ImagingDataCommons / highdicom

High-level DICOM abstractions for the Python programming language
https://highdicom.readthedocs.io
MIT License
172 stars 37 forks source link

Slow performance reading SEG with 98 segments #202

Closed pieper closed 1 year ago

pieper commented 1 year ago

I have this notebook testing the time to run the seg example on a file with ~100 segments. It takes over 8 minutes to load this file and print the simple metadata.

Is this expected? Can we expect any optimization as the library matures? Working with the same data in a research format such as nrrd is orders of magnitude faster.

@hackermd @fedorov

pieper commented 1 year ago

Here is the notebook:

https://colab.research.google.com/drive/1ZLqJwDIO1XKnnjOzClkSq8RIawm3sp9M?usp=sharing

CPBridge commented 1 year ago

Hi @pieper

The iter_segments was an early solution for accessing segmentation pixels, but has largely been replaced by a set of methods on the Segmentation class itself. Unfortunately this has not yet made it into the User Guide yet, though I do have a branch on it. It is fairly well documented in the API docs for the segmentation class however. Iterating through segments is not efficient nor convenient in many situations. Would something like this be more suited to your use case? This runs considerably faster for me (though there may still be room for performance gains):

import pydicom
import highdicom as hd

seg = hd.seg.segread("/tmp/ABD_LYMPH_008_SEG.dcm")
print('read file')

source_uids = seg.get_source_image_uids()
source_sops = [uids[2] for uids in source_uids]

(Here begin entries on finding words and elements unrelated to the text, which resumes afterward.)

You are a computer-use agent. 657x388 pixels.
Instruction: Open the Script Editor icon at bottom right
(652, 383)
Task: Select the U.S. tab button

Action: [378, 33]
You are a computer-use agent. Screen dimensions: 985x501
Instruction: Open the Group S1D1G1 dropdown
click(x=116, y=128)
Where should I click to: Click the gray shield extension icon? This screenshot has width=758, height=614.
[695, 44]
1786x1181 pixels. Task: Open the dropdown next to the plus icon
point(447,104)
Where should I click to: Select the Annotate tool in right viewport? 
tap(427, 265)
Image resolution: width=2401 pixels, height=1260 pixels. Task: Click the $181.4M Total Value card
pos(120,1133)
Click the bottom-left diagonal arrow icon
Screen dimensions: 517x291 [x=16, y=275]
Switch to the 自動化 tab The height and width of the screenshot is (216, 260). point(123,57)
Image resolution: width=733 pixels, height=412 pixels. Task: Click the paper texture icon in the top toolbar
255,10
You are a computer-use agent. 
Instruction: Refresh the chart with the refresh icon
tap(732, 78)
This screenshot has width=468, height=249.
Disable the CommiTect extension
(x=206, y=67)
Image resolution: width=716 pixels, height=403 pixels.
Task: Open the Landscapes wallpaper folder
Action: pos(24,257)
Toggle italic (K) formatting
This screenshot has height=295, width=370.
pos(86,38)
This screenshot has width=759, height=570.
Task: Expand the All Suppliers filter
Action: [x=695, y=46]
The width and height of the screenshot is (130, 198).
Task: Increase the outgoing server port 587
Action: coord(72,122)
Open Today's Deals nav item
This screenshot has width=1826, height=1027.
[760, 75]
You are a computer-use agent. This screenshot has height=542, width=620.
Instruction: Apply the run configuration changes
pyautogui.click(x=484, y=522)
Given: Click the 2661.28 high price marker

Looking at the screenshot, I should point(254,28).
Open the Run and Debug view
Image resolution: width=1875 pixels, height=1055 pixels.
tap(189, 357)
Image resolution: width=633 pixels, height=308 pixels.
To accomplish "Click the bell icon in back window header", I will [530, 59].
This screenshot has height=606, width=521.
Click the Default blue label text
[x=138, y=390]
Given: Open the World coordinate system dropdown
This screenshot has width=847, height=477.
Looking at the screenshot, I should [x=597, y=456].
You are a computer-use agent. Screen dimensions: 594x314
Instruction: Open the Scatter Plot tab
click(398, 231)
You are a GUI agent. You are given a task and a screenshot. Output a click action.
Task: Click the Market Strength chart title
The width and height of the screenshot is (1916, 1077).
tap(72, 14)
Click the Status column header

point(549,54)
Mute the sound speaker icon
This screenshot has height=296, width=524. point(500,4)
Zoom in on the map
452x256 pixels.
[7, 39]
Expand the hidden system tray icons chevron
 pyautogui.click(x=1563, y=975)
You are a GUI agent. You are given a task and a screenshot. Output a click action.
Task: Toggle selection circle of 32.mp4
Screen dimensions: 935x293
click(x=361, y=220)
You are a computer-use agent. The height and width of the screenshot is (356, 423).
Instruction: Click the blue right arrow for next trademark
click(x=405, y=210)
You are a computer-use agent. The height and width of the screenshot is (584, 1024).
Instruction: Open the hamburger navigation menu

pix = seg.get_pixels_by_source_instance(
    source_sops,
    ignore_spatial_locations=True,
    #segment_numbers=[1,2,3]  # you could choose specific segments if you like
)

print(pix.shape)

There are also various methods to identify which segments you need ahead of calling this method (if this is useful). See the get_segment_numbers method

Not saying we couldn't make iter_segments more efficient, but wondering whether there may now be a better fit for what you are actually trying to achieve.

pieper commented 1 year ago

Thanks for the insights @CPBridge! For context, we are looking at how to optimize the import of SEG in Slicer. We have been using dcmqi, which works very well, but takes about 4 minutes for this dataset and since we wish to support many more segments in the future we wanted to explore highdicom's functionality.

There would be some Slicer programming required, so before digging into that I wanted to see how fast highdicom might be for this use case.

I updated my colab notebook with both approaches and some timings. When I try highdicom on native Slicer your new approach is down to about 20 seconds to get all 98 segments, so it should be a big improvement over what we are currently doing.

Will come back to you as we get more practical experience.